■ **Record set**
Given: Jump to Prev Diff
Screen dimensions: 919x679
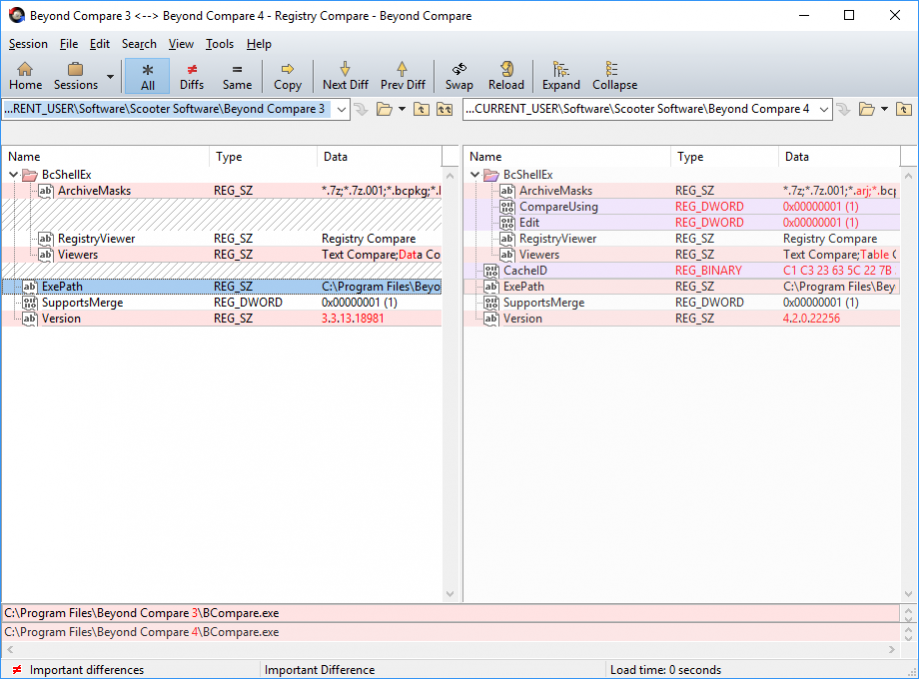Looking at the screenshot, I should [x=402, y=76].
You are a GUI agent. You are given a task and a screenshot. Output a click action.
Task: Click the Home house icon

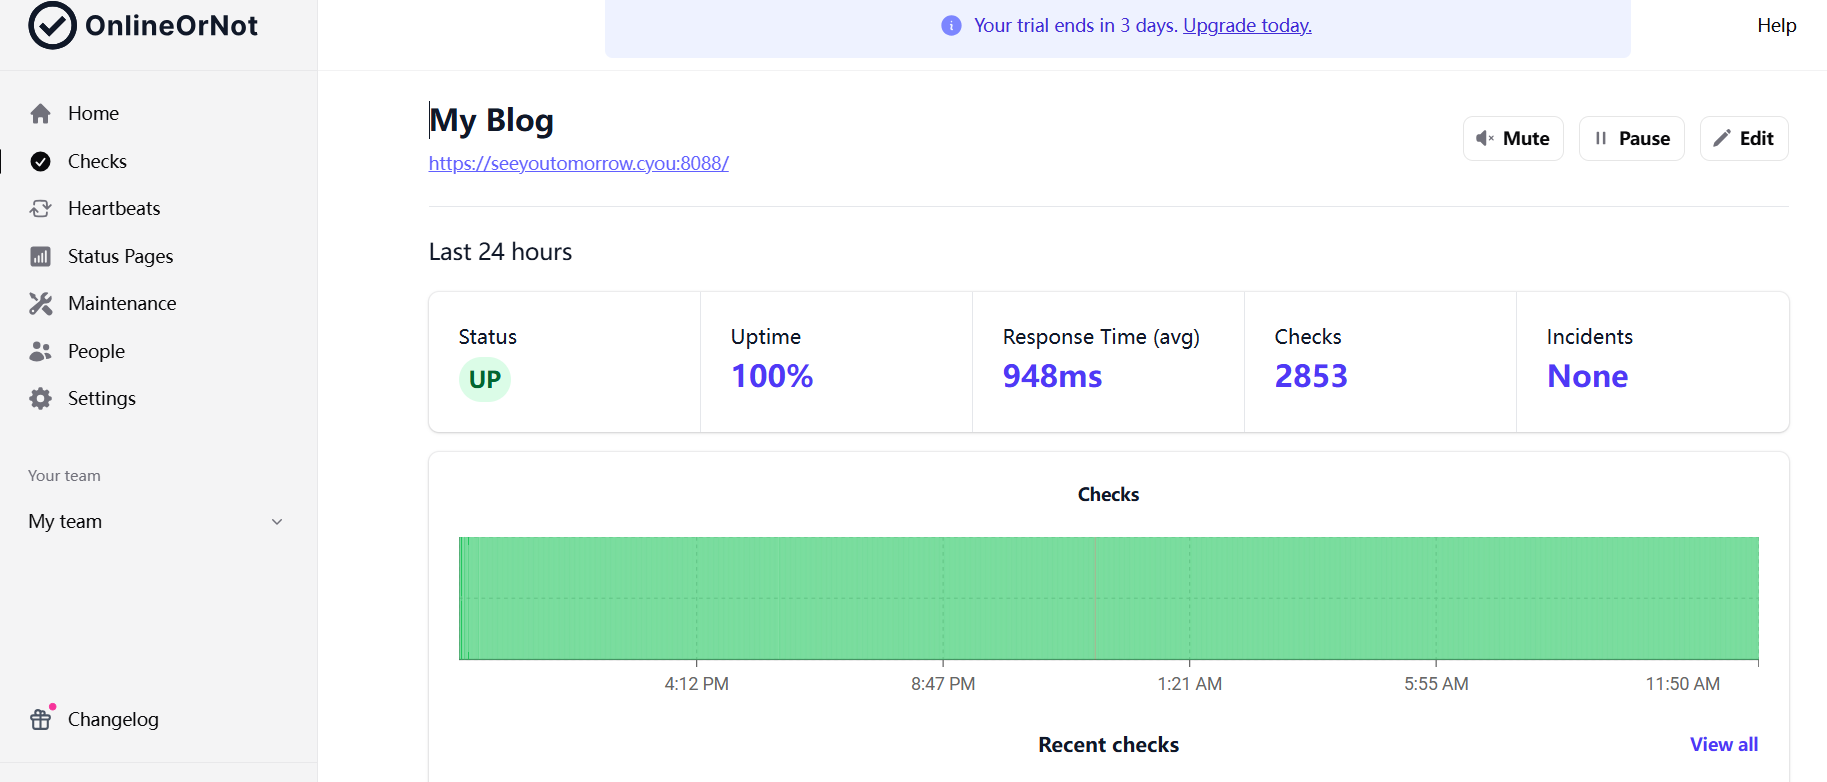pyautogui.click(x=40, y=114)
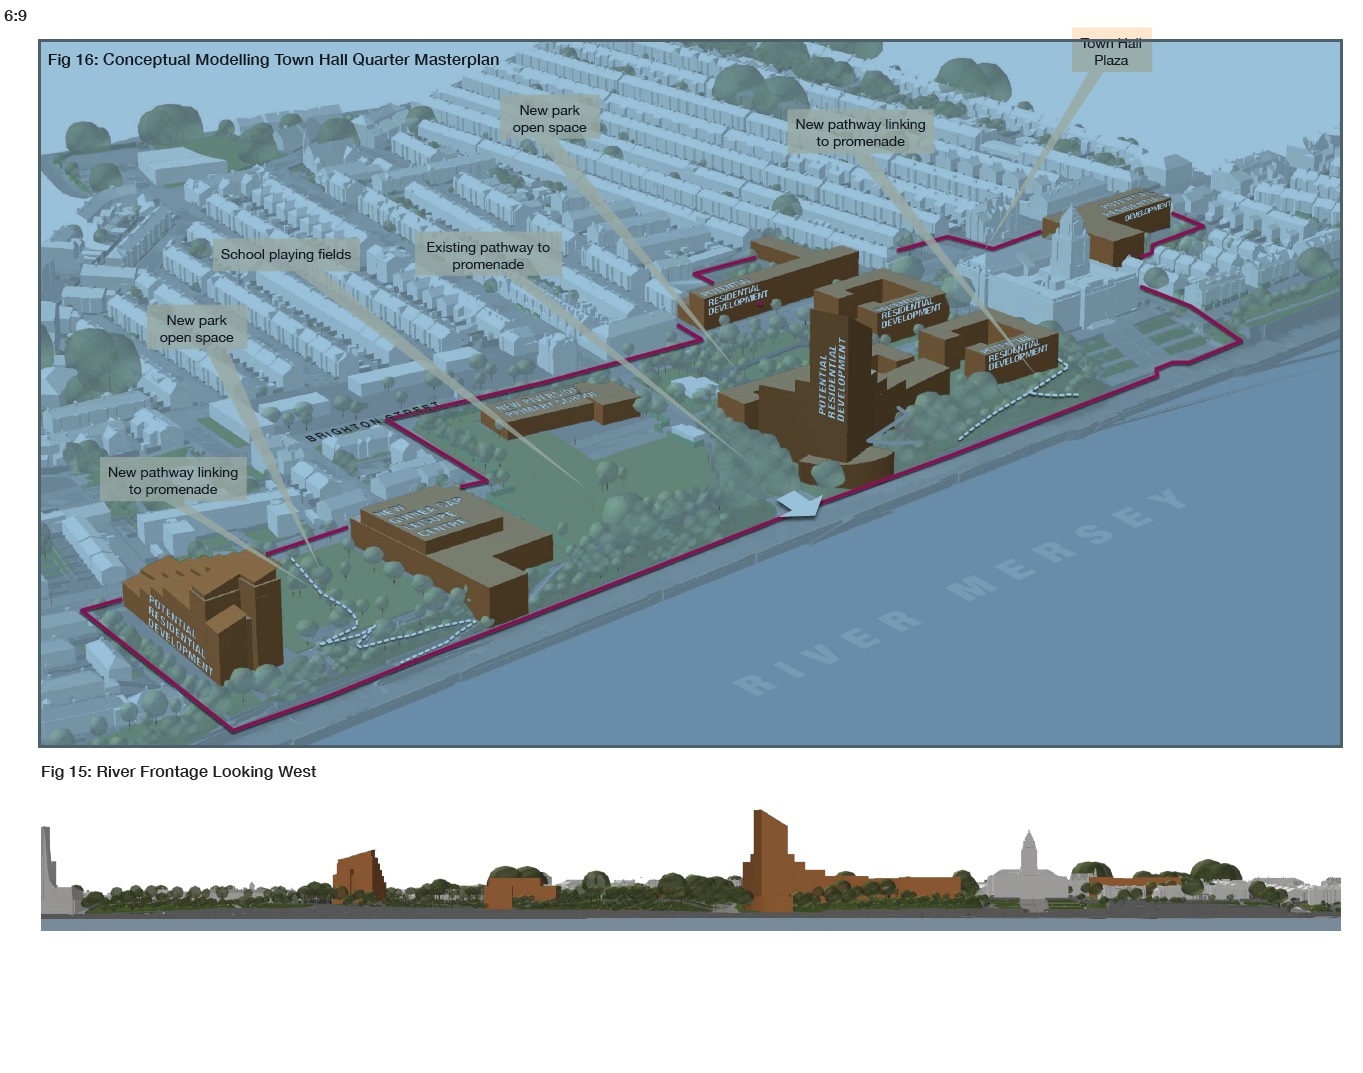
Task: Click the Fig 16 masterplan title text
Action: coord(273,59)
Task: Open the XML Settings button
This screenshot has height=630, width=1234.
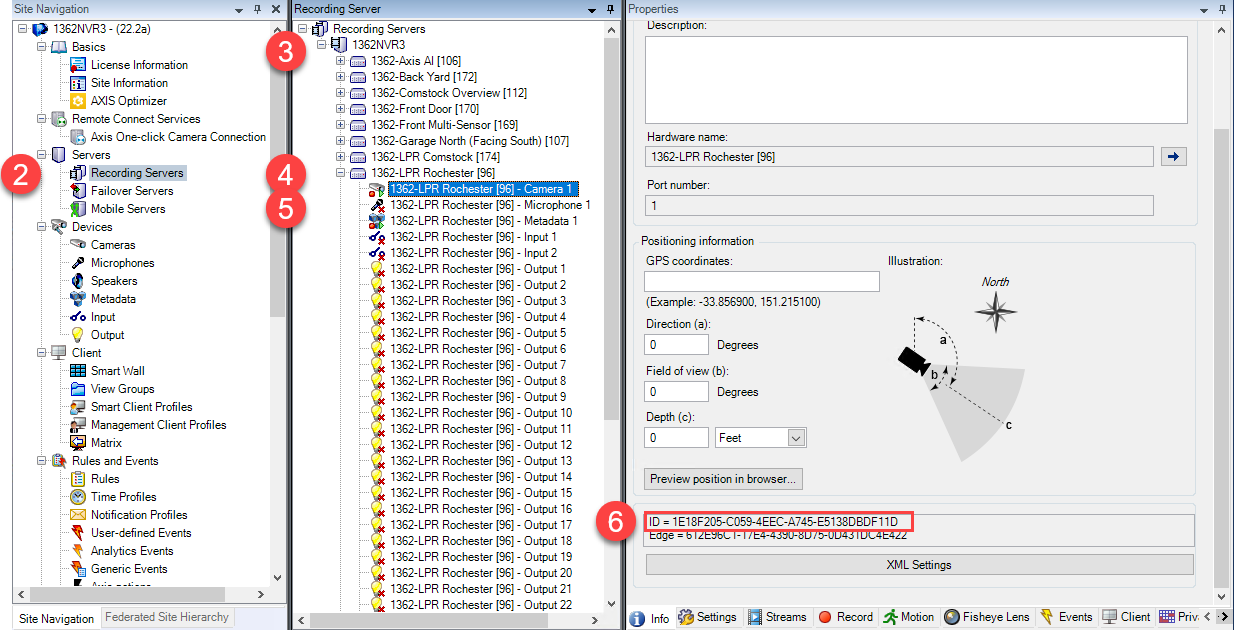Action: (x=920, y=566)
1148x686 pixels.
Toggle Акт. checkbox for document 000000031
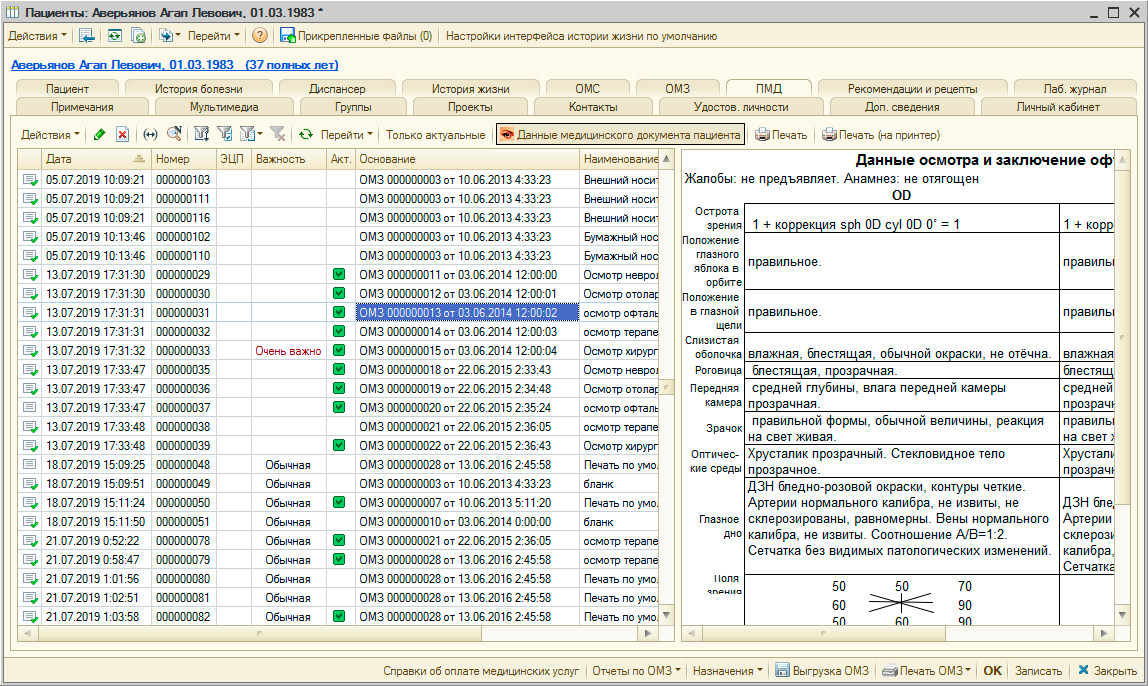(x=339, y=312)
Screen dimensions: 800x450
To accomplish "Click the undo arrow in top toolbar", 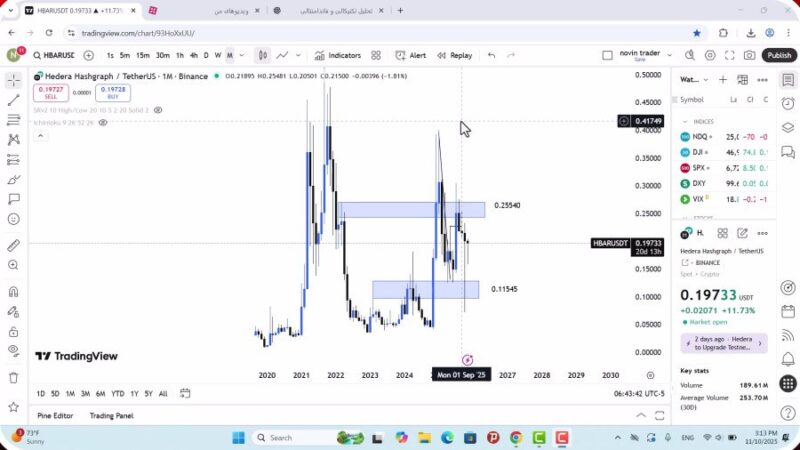I will [491, 55].
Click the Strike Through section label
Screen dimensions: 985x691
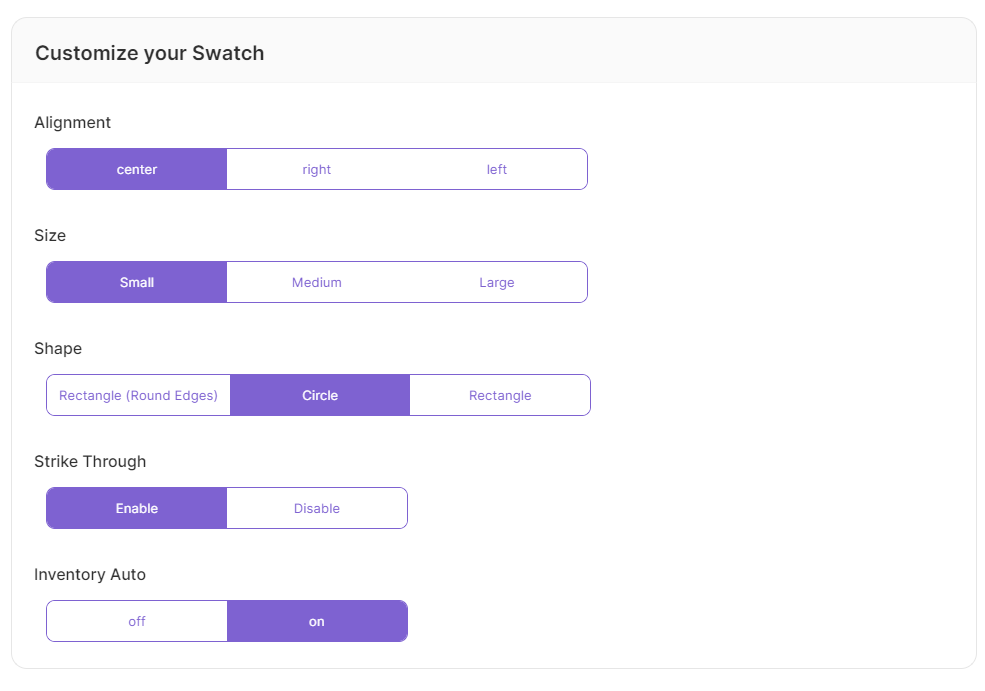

■ **What you are asked to do**
Produce the lines from the first line of the entries through the line that contains "1148x686 pixels.", exactly, leaving the pictures behind.

■ **Response to the exercise**
Given: Jump to Prev Diff
Screen dimensions: 919x679
Looking at the screenshot, I should [x=402, y=76].
You are a GUI agent. You are given a task and a screenshot. Output a click action.
Task: Click the Home house icon

pyautogui.click(x=40, y=114)
Task: Click the Fig 16 masterplan title text
Action: coord(273,59)
Task: Open the XML Settings button
This screenshot has height=630, width=1234.
Action: (x=920, y=566)
1148x686 pixels.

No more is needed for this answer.